◆ DESCRIPTION OF THE TASK
Look through the listing for the word "computer". Copy each line that has it.

%%

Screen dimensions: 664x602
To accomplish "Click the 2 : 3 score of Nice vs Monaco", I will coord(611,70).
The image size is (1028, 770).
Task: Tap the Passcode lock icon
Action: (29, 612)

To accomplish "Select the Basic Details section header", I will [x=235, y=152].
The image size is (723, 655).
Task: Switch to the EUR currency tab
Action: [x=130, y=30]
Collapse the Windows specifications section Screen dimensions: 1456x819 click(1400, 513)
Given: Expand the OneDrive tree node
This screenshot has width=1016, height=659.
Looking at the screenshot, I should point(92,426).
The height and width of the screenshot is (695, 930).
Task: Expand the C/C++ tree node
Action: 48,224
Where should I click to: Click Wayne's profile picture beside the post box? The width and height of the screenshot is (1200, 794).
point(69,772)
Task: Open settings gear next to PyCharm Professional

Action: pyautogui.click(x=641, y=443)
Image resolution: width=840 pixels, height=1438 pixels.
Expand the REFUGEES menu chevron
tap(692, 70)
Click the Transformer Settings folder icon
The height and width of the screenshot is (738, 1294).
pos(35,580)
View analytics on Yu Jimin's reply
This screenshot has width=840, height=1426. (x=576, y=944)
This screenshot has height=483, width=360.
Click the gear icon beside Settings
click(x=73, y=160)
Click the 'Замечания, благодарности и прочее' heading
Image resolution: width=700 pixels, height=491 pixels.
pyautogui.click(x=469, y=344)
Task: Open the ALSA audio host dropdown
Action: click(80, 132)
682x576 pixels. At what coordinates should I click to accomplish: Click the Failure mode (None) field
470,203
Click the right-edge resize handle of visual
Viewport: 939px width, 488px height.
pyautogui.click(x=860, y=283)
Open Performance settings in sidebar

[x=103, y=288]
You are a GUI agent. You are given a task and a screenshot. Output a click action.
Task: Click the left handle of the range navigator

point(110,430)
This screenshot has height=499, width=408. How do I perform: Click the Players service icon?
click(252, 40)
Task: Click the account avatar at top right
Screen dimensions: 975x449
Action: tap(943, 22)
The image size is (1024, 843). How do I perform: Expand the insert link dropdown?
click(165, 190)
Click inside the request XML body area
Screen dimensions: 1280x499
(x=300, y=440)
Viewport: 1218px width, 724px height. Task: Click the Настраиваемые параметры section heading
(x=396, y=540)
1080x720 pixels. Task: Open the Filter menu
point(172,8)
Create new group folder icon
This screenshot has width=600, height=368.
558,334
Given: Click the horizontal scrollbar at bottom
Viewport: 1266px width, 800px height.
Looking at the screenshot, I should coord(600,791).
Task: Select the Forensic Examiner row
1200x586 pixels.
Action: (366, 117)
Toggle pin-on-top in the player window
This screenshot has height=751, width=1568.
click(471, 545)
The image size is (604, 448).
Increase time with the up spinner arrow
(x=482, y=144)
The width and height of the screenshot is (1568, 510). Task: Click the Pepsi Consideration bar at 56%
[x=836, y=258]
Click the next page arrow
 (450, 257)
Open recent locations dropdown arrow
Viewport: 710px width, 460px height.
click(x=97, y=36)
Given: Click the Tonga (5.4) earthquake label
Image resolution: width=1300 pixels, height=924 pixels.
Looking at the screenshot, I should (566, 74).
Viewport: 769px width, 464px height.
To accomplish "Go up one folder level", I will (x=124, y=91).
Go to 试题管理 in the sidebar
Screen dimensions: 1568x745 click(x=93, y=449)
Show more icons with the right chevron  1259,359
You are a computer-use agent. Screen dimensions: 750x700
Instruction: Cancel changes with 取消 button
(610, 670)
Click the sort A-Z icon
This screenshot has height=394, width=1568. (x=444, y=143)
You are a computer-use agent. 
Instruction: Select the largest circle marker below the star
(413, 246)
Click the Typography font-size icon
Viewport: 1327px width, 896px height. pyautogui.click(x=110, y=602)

%%

◆ YOUR RESPONSE
You are a computer-use agent. Screen dimensions: 750x700
You are a computer-use agent. 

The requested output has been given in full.